◆ Directions for this task: After finding the line that holds "Open the three-dot more options menu" below, set down that line and the rest through the final one exactly, leaving the pictures out.

##### Material for this task

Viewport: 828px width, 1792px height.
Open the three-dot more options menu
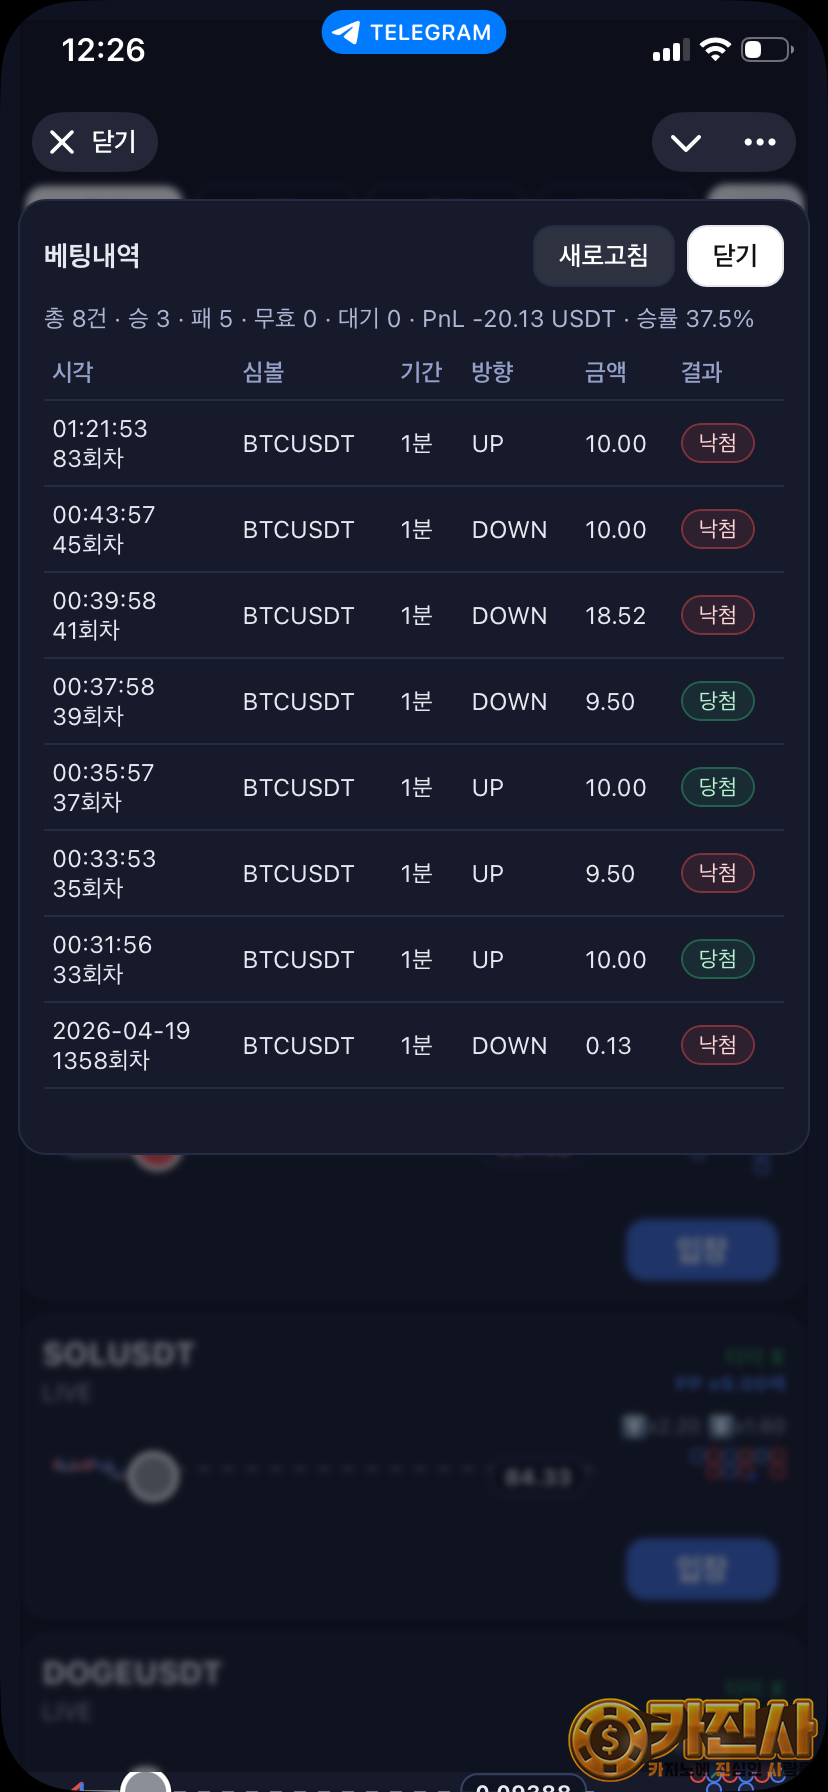(x=760, y=142)
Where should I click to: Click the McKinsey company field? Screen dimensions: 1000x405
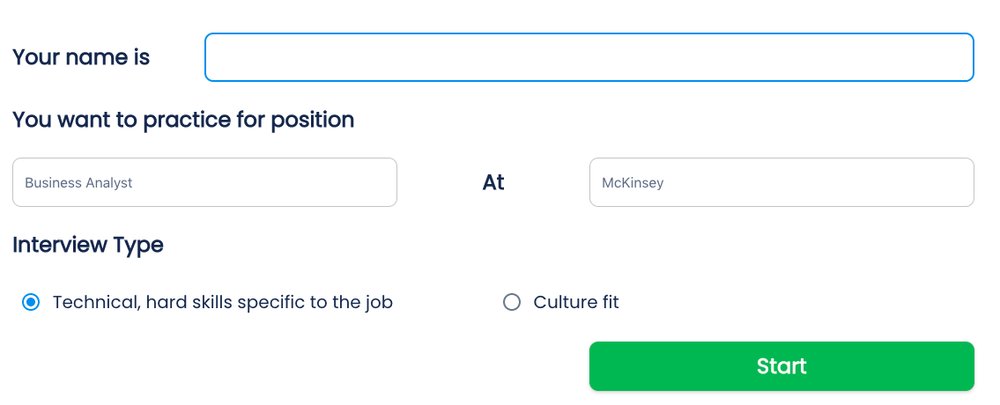pos(781,183)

##########

◆ Problem solution:
Open the three-dot more options menu
(x=760, y=142)
Where should I click to: Click the McKinsey company field? Screen dimensions: 1000x405
pos(781,183)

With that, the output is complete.